- **Aim of the exercise**:
Using the records below, give again exactly the lines from the line that contains "The image size is (566, 555)." through the line that contains "Screen dimensions: 627x261", both ends included, and only those.

Source material Block Start

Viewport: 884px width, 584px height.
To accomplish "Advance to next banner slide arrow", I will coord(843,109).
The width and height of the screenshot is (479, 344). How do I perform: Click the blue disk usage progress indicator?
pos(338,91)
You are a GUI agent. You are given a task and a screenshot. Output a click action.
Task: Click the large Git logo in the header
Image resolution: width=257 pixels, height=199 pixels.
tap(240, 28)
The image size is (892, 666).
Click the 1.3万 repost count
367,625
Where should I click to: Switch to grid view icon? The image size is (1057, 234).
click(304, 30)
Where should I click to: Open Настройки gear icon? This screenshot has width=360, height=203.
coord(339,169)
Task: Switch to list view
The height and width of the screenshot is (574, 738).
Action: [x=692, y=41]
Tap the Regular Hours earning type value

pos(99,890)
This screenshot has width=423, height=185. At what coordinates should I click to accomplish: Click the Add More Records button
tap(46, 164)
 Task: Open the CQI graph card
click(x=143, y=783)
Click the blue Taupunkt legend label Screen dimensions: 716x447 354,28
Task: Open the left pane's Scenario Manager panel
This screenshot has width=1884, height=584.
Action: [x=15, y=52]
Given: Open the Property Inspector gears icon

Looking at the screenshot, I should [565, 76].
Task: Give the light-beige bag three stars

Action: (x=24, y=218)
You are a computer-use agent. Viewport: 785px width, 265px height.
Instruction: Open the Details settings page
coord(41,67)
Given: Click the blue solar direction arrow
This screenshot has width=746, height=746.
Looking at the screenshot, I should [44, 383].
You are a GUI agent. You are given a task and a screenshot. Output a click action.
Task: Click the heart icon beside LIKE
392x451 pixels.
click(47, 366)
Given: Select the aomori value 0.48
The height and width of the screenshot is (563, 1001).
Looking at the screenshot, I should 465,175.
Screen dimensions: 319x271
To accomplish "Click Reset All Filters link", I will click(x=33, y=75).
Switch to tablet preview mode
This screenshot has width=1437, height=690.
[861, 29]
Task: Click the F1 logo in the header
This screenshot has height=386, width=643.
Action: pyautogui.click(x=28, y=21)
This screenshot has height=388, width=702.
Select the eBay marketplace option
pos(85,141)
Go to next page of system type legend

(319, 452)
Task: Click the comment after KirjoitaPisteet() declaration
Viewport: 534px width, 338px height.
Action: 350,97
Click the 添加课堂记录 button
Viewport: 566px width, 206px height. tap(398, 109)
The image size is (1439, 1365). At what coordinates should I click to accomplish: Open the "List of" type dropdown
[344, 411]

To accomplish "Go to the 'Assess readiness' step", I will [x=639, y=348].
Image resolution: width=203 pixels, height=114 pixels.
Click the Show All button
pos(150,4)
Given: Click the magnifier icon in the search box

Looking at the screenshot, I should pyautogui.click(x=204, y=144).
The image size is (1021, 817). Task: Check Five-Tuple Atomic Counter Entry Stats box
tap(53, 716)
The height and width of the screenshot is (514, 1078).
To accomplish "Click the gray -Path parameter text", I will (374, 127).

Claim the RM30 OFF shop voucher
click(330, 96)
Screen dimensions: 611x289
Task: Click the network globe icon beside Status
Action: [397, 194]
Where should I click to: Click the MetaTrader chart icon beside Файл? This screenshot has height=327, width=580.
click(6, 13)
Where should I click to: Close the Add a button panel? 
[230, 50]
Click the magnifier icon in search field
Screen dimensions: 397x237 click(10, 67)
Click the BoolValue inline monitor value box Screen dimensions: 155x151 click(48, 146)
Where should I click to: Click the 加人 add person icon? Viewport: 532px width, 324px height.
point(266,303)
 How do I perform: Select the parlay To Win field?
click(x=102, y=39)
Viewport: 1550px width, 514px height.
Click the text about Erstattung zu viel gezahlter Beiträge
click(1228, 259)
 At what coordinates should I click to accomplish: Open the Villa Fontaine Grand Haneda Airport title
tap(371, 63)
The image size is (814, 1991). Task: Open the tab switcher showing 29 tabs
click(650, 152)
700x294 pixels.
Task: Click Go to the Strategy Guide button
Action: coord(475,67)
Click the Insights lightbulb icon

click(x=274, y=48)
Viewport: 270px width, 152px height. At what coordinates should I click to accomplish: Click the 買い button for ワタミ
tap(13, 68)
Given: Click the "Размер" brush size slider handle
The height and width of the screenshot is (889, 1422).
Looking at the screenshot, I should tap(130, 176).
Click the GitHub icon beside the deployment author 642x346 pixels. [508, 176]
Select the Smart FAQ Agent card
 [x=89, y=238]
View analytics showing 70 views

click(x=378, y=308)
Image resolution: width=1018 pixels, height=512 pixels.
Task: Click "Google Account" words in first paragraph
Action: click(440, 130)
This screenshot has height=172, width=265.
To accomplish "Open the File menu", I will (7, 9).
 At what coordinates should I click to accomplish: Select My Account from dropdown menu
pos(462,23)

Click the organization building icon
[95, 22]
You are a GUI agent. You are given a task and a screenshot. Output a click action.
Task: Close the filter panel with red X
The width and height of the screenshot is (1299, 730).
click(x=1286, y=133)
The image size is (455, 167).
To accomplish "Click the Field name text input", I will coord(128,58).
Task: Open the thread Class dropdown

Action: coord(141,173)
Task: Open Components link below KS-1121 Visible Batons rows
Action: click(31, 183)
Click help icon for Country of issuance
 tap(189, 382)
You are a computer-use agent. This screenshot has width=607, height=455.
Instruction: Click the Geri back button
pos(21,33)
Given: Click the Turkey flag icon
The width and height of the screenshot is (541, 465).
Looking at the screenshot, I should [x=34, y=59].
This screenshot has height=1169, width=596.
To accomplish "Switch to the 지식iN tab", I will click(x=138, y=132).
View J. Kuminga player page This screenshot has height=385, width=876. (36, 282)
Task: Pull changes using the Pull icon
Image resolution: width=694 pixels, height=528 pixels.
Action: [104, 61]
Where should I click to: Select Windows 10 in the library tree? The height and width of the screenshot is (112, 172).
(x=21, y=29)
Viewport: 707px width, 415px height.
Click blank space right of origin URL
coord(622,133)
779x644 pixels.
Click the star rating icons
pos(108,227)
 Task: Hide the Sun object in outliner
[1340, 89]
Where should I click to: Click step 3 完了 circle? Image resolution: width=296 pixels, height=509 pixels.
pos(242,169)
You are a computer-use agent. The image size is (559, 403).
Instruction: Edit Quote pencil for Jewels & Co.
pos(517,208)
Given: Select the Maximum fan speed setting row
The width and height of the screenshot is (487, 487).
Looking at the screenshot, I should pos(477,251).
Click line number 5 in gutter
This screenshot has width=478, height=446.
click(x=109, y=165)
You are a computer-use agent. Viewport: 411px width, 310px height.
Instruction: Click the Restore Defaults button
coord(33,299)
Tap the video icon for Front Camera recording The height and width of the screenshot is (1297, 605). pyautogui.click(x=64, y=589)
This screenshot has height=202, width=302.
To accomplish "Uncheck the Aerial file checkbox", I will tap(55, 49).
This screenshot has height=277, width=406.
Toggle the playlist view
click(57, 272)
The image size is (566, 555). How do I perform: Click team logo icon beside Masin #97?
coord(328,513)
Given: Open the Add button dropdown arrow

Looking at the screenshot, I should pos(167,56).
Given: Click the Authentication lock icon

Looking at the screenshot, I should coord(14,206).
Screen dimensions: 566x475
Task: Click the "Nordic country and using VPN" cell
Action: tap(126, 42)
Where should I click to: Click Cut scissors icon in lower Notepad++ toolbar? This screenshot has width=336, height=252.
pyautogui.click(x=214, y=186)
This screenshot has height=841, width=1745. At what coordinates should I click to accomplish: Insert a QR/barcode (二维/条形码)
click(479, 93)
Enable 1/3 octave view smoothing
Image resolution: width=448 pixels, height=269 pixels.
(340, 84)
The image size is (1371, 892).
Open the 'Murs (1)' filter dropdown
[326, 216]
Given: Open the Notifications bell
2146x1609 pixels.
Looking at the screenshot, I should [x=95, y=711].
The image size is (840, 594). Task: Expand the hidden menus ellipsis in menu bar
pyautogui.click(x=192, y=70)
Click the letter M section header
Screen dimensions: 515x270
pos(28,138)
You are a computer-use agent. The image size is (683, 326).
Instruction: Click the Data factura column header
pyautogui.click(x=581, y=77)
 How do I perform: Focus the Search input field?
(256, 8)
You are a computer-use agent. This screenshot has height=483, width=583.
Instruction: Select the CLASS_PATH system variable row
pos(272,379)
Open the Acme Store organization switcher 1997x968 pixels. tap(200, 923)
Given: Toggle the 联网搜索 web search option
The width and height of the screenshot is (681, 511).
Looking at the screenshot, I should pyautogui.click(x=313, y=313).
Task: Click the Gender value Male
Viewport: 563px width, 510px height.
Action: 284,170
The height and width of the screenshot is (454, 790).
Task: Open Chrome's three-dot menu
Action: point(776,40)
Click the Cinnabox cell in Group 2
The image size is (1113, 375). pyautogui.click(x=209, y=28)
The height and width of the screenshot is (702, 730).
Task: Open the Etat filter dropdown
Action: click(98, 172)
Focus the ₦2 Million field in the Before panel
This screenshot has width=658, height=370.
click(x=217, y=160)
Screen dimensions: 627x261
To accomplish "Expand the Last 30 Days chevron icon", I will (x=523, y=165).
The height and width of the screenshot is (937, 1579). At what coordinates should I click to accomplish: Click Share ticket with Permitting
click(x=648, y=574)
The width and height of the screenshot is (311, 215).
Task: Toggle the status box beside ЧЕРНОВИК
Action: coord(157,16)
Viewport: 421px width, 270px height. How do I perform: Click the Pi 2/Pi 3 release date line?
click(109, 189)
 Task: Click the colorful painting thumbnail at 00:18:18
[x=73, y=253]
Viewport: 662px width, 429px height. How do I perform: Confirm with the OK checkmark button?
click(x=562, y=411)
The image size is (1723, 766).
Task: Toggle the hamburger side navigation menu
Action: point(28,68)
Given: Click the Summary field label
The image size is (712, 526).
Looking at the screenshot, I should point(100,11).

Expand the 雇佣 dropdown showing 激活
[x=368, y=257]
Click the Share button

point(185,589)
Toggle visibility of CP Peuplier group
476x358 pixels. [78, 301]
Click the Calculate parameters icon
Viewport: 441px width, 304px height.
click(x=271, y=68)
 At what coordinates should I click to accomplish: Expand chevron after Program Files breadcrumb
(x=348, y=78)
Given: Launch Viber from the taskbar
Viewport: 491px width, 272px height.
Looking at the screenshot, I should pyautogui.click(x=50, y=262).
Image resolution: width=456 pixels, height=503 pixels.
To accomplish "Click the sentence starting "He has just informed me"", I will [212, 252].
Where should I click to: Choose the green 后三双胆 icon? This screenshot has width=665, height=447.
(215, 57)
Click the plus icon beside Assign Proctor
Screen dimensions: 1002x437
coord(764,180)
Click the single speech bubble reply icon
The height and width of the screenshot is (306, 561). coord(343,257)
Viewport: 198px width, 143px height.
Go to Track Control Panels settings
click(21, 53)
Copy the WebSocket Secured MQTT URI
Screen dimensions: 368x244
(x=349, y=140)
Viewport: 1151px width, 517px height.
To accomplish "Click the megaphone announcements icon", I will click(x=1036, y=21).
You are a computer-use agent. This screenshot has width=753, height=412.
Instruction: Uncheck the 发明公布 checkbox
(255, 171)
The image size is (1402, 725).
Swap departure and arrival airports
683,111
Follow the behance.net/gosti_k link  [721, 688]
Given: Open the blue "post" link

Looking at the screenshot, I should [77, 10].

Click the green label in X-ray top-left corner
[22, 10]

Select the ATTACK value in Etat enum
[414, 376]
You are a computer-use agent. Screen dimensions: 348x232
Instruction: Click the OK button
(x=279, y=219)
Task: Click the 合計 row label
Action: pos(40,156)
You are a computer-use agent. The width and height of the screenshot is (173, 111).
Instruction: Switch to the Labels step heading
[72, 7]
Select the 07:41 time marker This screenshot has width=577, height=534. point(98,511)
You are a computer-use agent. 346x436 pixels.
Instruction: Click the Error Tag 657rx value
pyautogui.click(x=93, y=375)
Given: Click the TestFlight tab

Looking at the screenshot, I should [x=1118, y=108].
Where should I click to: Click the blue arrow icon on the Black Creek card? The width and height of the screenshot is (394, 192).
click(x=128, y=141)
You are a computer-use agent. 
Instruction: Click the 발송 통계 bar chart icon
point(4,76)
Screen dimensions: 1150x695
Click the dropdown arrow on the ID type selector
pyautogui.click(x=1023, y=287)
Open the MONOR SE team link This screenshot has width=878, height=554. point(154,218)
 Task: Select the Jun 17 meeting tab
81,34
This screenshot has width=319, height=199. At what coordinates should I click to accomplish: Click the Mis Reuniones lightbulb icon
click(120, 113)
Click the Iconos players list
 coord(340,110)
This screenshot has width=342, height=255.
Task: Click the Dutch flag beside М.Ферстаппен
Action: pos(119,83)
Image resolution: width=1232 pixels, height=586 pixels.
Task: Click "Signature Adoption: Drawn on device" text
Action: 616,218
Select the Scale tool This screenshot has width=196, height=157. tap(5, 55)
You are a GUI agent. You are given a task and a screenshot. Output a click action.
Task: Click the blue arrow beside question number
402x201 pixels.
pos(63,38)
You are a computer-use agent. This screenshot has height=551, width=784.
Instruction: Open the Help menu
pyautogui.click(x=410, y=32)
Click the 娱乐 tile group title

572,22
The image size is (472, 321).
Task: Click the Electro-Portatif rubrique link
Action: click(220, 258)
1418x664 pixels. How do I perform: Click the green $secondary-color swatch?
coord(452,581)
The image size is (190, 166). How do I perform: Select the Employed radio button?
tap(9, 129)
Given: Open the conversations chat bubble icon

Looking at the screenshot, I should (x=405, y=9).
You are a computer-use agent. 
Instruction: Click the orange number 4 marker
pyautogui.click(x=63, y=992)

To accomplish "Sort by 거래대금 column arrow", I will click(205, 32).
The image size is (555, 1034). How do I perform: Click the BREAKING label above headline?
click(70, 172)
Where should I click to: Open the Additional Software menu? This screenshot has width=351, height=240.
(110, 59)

Source material Block End

- **Output of the exercise**:
The image size is (566, 555). How do I perform: Click team logo icon beside Masin #97?
coord(328,513)
Given: Open the Add button dropdown arrow

Looking at the screenshot, I should pos(167,56).
Given: Click the Authentication lock icon

Looking at the screenshot, I should coord(14,206).
Screen dimensions: 566x475
Task: Click the "Nordic country and using VPN" cell
Action: tap(126, 42)
Where should I click to: Click Cut scissors icon in lower Notepad++ toolbar? This screenshot has width=336, height=252.
pyautogui.click(x=214, y=186)
This screenshot has height=841, width=1745. At what coordinates should I click to accomplish: Insert a QR/barcode (二维/条形码)
click(479, 93)
Enable 1/3 octave view smoothing
Image resolution: width=448 pixels, height=269 pixels.
(340, 84)
The image size is (1371, 892).
Open the 'Murs (1)' filter dropdown
[326, 216]
Given: Open the Notifications bell
2146x1609 pixels.
Looking at the screenshot, I should [x=95, y=711].
The image size is (840, 594). Task: Expand the hidden menus ellipsis in menu bar
pyautogui.click(x=192, y=70)
Click the letter M section header
Screen dimensions: 515x270
pos(28,138)
You are a computer-use agent. The image size is (683, 326).
Instruction: Click the Data factura column header
pyautogui.click(x=581, y=77)
 How do I perform: Focus the Search input field?
(256, 8)
You are a computer-use agent. This screenshot has height=483, width=583.
Instruction: Select the CLASS_PATH system variable row
pos(272,379)
Open the Acme Store organization switcher 1997x968 pixels. tap(200, 923)
Given: Toggle the 联网搜索 web search option
The width and height of the screenshot is (681, 511).
Looking at the screenshot, I should pyautogui.click(x=313, y=313).
Task: Click the Gender value Male
Viewport: 563px width, 510px height.
Action: 284,170
The height and width of the screenshot is (454, 790).
Task: Open Chrome's three-dot menu
Action: point(776,40)
Click the Cinnabox cell in Group 2
The image size is (1113, 375). pyautogui.click(x=209, y=28)
The height and width of the screenshot is (702, 730).
Task: Open the Etat filter dropdown
Action: click(98, 172)
Focus the ₦2 Million field in the Before panel
This screenshot has width=658, height=370.
click(x=217, y=160)
Screen dimensions: 627x261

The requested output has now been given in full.